Encontrado em regiões da África Ocidental e Central, esse parasita é transmitido por moscas e pode migrar pelos tecidos humanos, inclusive atravessando a região ocular, provocando dor, inflamação e, em alguns casos, sérios danos à visão.

A partir dessa realidade biológica, Attenborough levanta um questionamento filosófico e teológico que desafia respostas simples:

“Quando criacionistas falam sobre Deus criando cada espécie individualmente, costumam citar beija-flores, orquídeas, girassóis e outras coisas belas. Mas eu tendo a pensar, em vez disso, no verme parasita Loa loa, que pode atravessar o olho de uma criança e causar cegueira. Então pergunto: vocês estão me dizendo que o Deus em que acreditam, um Deus misericordioso que se importa com cada um de nós individualmente, também criou deliberadamente esse verme, cuja sobrevivência depende do sofrimento de um ser inocente?”

A observação de Attenborough não é um ataque simplista à fé, mas um convite a uma antiga e difícil reflexão sobre a existência do sofrimento na natureza. Trata-se de uma questão debatida há séculos por filósofos, teólogos e cientistas: como conciliar a ideia de um criador bondoso e misericordioso com a presença de dor, doença e mecanismos biológicos que dependem do sofrimento para existir?

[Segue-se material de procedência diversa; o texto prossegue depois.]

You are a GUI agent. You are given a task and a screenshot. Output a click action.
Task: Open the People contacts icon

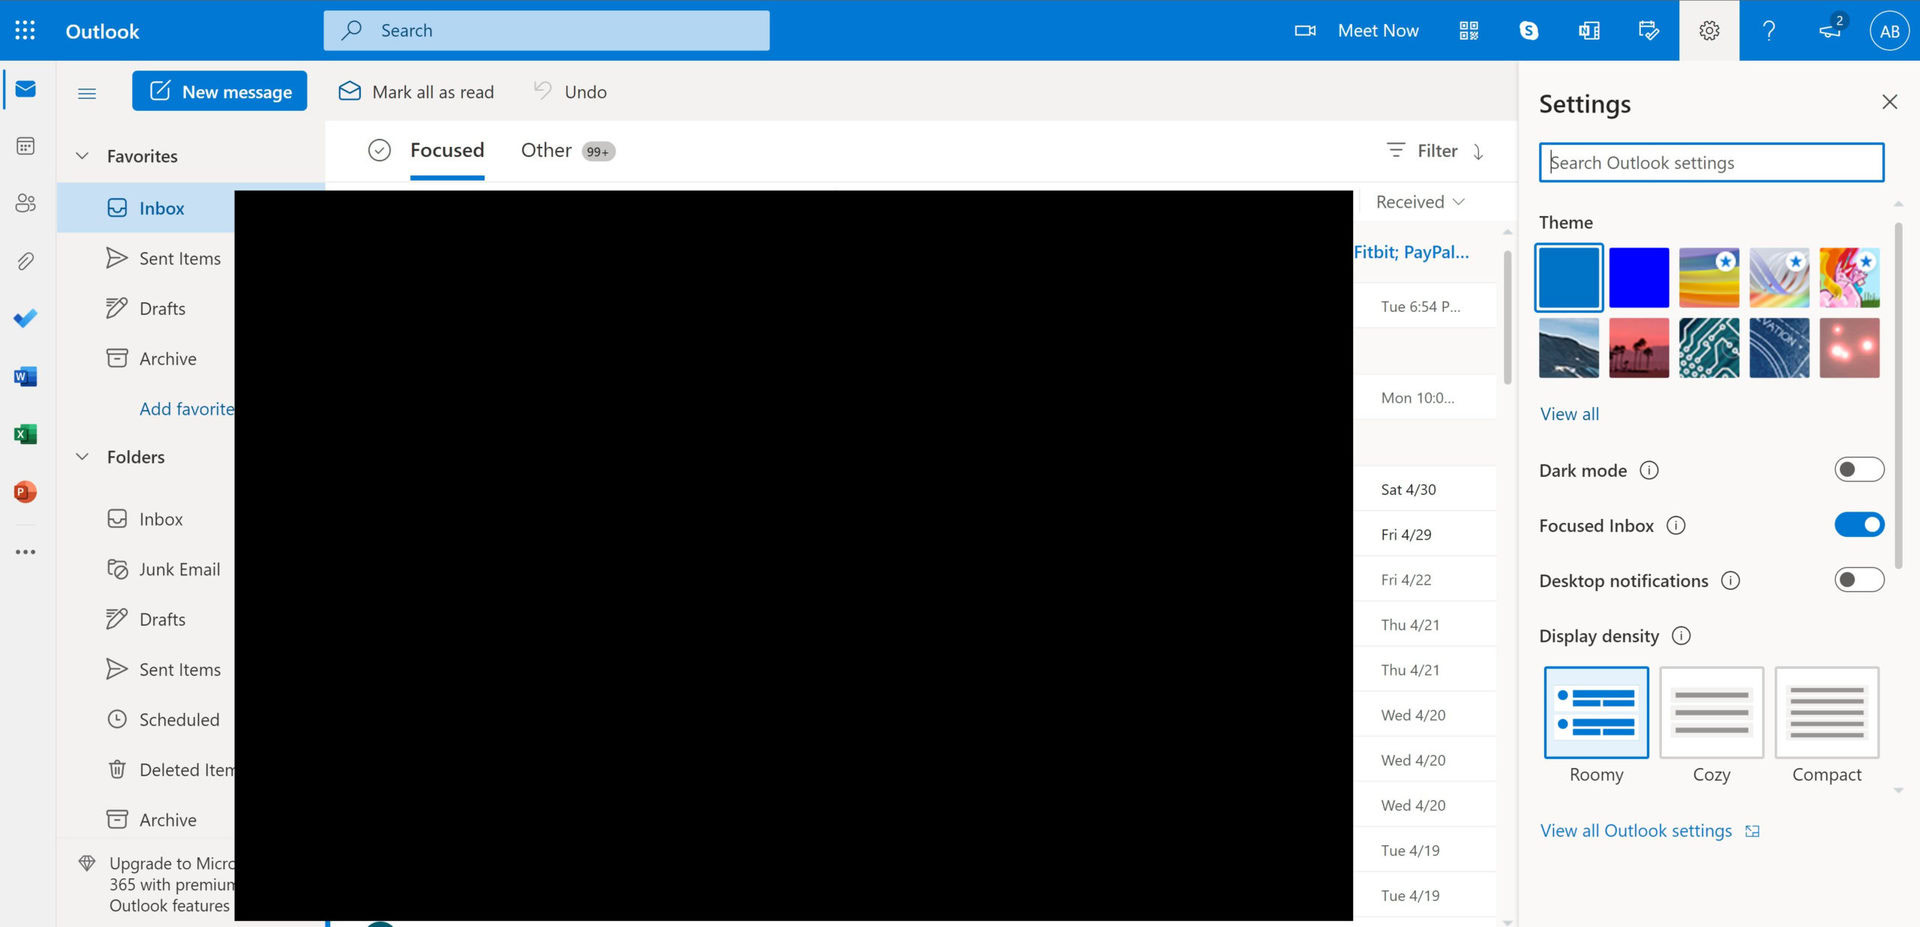click(x=26, y=203)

A natureza revela extraordinária beleza, mas também expõe competição, parasitismo e destruição. Entre flores e predadores, entre paisagens deslumbrantes e organismos que sobrevivem à custa de outros seres vivos, emerge uma realidade complexa que desafia visões simples do mundo.

Talvez o verdadeiro peso da pergunta de Attenborough esteja justamente aí: não apenas na existência do verme, mas na necessidade humana de confrontar as partes mais difíceis da realidade enquanto busca compreender o significado da vida, da criação e do sofrimento.